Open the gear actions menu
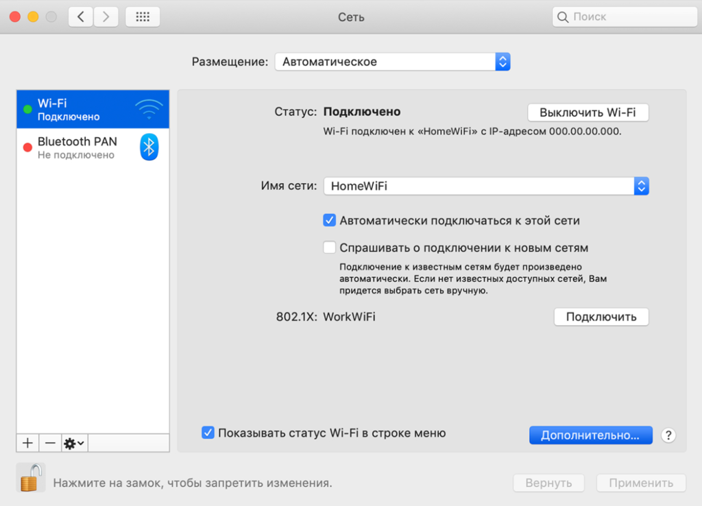 tap(74, 443)
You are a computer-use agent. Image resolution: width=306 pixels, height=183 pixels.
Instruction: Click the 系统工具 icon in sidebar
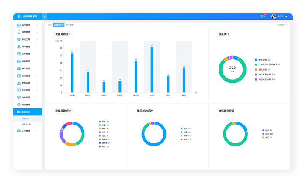coord(19,39)
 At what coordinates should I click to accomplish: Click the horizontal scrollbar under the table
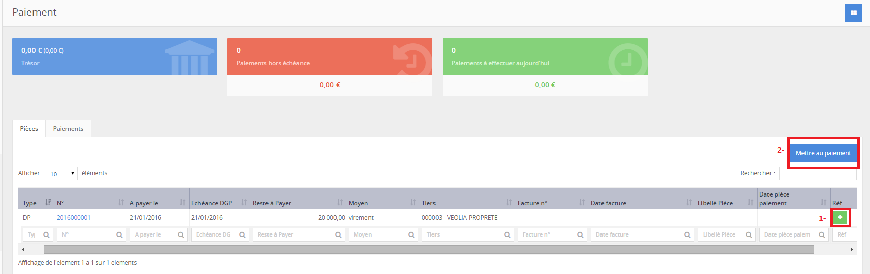[x=428, y=249]
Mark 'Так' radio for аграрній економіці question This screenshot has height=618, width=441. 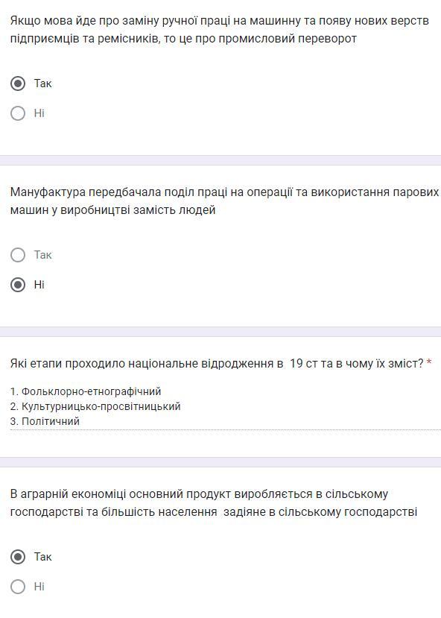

- [AIM OF THE TASK]
Every entry, word for word: repeat it, but skip the images.

- [YOUR SOLUTION]
Open the gear actions menu
 tap(74, 443)
You are a computer-use agent. Image resolution: width=306 pixels, height=183 pixels.
Instruction: Click the 系统工具 icon in sidebar
coord(19,39)
 At what coordinates should I click to accomplish: Click the horizontal scrollbar under the table
[x=428, y=249]
Mark 'Так' radio for аграрній економіці question This screenshot has height=618, width=441. 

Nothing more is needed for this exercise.